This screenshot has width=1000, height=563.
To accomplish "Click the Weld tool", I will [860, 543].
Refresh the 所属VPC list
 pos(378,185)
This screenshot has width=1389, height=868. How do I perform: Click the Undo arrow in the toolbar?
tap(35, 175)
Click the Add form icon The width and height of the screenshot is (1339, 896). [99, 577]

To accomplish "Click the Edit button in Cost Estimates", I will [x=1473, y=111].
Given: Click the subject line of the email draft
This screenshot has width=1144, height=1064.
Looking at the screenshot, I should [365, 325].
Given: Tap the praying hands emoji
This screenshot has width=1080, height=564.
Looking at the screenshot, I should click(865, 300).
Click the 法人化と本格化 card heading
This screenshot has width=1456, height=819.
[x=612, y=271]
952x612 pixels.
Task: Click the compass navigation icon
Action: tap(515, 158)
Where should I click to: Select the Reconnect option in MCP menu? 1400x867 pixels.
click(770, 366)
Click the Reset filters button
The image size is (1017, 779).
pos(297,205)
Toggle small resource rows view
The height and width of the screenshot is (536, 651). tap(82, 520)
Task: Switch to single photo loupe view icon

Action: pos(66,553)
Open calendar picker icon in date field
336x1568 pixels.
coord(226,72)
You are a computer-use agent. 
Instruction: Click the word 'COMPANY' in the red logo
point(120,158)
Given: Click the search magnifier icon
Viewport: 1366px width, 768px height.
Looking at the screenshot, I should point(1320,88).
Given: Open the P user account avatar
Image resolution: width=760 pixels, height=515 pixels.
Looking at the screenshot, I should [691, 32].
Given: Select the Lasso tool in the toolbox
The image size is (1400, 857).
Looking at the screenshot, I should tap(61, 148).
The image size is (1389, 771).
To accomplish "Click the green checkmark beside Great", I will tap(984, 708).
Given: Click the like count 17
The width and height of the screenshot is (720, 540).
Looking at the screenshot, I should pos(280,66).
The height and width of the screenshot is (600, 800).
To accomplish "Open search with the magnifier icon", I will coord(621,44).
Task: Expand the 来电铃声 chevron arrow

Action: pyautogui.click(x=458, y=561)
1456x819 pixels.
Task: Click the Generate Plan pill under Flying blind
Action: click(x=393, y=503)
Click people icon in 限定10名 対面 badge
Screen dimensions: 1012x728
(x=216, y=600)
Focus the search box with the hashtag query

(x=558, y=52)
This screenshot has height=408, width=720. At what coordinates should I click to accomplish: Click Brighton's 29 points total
---
*Goal of the exercise*
From the records above, pull every line that has the string "magnifier" and copy it.

*Completed task*
Given: Click the search magnifier icon
To accomplish "Open search with the magnifier icon", I will coord(621,44).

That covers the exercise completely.